Tai Ming Cheung: What The J-20 Says About China’s Defense Sector

Tai Ming Cheung, an associate research scientist at the University of California Institute on Global Conflict and Cooperation in San Diego, writes on the China Real Time blog about the significance of China’s new J-20 fighter:

The Chinese military aviation industry has made impressive strides over the past 15 years in narrowing the technological gap with the world’s advanced aviation powers. In the mid-1990s, China was struggling to produce third-generation, 1970s-era combat aircraft that were 20-to-30 years behind their global counterparts. After major structural reforms and considerable assistance from Russia, China is now able to field fighter aircraft such as the Chengdu J-10 and Shenyang J-11 that are only 10-to-15 years behind the most advanced Western models. The J-20 will reduce this gap even further.
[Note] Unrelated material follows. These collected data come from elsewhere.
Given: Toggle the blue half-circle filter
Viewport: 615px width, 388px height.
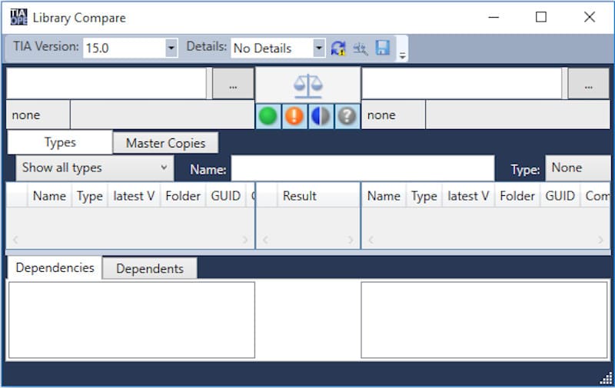Looking at the screenshot, I should (x=321, y=116).
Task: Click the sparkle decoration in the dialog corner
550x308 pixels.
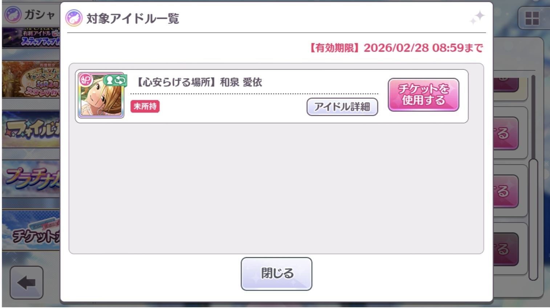Action: point(477,17)
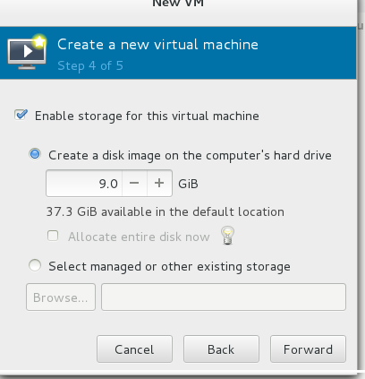Click the 37.3 GiB available label

(166, 211)
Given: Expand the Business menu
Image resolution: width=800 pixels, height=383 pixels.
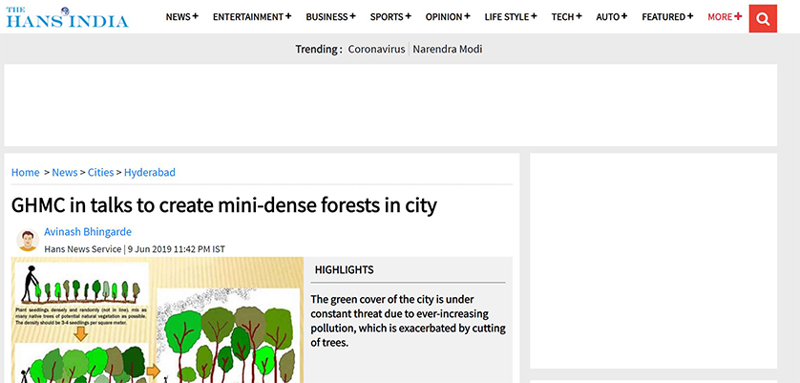Looking at the screenshot, I should tap(330, 17).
China’s military aviation industry is now a prospective candidate to join an exclusive group of countries able to indigenously develop a stealth aircraft. The only established member of this elite set is the U.S., which has successfully developed and fielded a number of stealth aircraft over the past two decades. Russia is in the early stages of test-flying its first stealthy aircraft, called the T-50. Other advanced military aviation powers such as the U.K., France, and Sweden that potentially have the technological capabilities to develop stealth programs have opted not to because of the huge costs involved, uncertain sales prospects, and their considerable investment in more traditional non-stealthy fighter aircraft projects.